Büyük Hayallerle Başlanıp Hüsranla Biten Birbirinden 'Çılgın' Mega Projeler

Büyük Hayallerle Başlanıp Hüsranla Biten Birbirinden 'Çılgın' Mega Projeler

İnsan, nispeten işlevsiz şeylere dudak uçuklatan pahalar biçmekten çekinmeyen bir canlı. Öyle ki bunların bazıları için “mega proje” diye yeni bir sınıflandırmaya dahi ihtiyaç duymuşuz. Peki, nedir bu “mega projeler”?

Mimariye ve gösterişe gelince insanoğlunun doyumsuzluğu, evrende sınır tanımayan sayılı şeylerden biri.

Bu yazımızda sizler için dünyanın dört bir yanından birbirinden uçuk mega projeleri ve hayal kırıklıklarıyla sonuçlanan serüvenlerini derledik.

Bomboş kalmaya mahkûm bir stadyum: “Arena da Amazônia”

2021 FIFA Dünya Kupası’na ev sahipliği yapması amacıyla Brezilya’da inşa edilen “Arena da Amazônia”, adını gelmiş geçmiş en işlevsiz stadyum olarak tarihe altın harflerle yazdırdı.

Brezilya’nın çok az bir nüfusa sahip olan ve Amazon yağmur ormanlarının ortasında bulunduğu için ulaşımı aşırı zor olan Manaus şehrine inşa edilen bu stadyum, hem konum hem de çevresel faktörler açısından neresinden tutsanız tutun elinizde kalacak türden.

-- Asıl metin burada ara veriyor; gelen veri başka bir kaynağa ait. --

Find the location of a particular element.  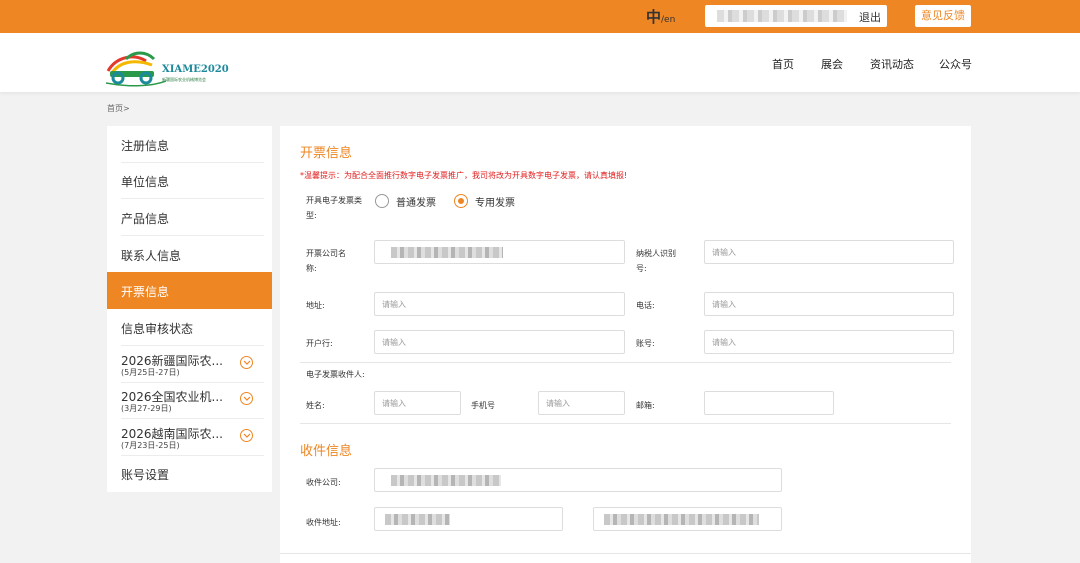

sidebar-item-label: 产品信息 is located at coordinates (146, 219).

İnşa edilişinden bu yana sadece 6 maça ev sahipliği yapan ve 44.300 kişilik kapasiteye sahip olan bu stadyum, çok fazla koltuğa sahip olduğu ve yakınlarındaki yerleşimler adeta birer küçük kasaba oldukları için stadyumun belki de tam kapasitesi asla kullanılamayacak. Tabii, taraftar arkadaşlarınızla bu konuda kendinize güveniyorsanız, gidip şansınızı deneyebilirsiniz!

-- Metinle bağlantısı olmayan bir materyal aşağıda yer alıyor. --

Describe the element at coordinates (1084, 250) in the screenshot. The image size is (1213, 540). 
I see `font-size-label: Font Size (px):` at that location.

Myanmar’ın sıfırdan inşa edilen başkenti: “Nepido”

2002’de sıfırdan inşasına başlanan Nepido, adeta yoktan var edilen bir şehir. Myanmar’ın yeni başkenti olarak Yangon’un yerini alması planlanan Nepido’nun inşası, 2012 yılı gibi çok yakın bir zamanda tamamlanmıştı.

Yeni başkent her ne kadar başarıyla inşa edilmiş olsa da devletin beklentilerinin büyük bir kısmını karşılayamayacağı zamanla açığa çıktı. Bu meselelerden ilki ve en büyüğü, tahmin edebileceğiniz üzere, sıfırdan inşa edilmiş olması dolayısıyla doğan nüfus ihtiyacıydı.

Myanmar her ne kadar bu nüfus sorununu çözmek için elinden geleni yapsa da bu sorun, başka bir sorunla daha doğrudan bağlantılı olduğu için tüm çabalar boşaydı: Halkın büyük bir kısmı için değil şehre taşınmak, araba almak dahi finansal açıdan imkânsıza yakın. Bu yüzden Nepido’nun 20 şeritli yolunu kullanmayı tercih edeceklerini sanmıyoruz.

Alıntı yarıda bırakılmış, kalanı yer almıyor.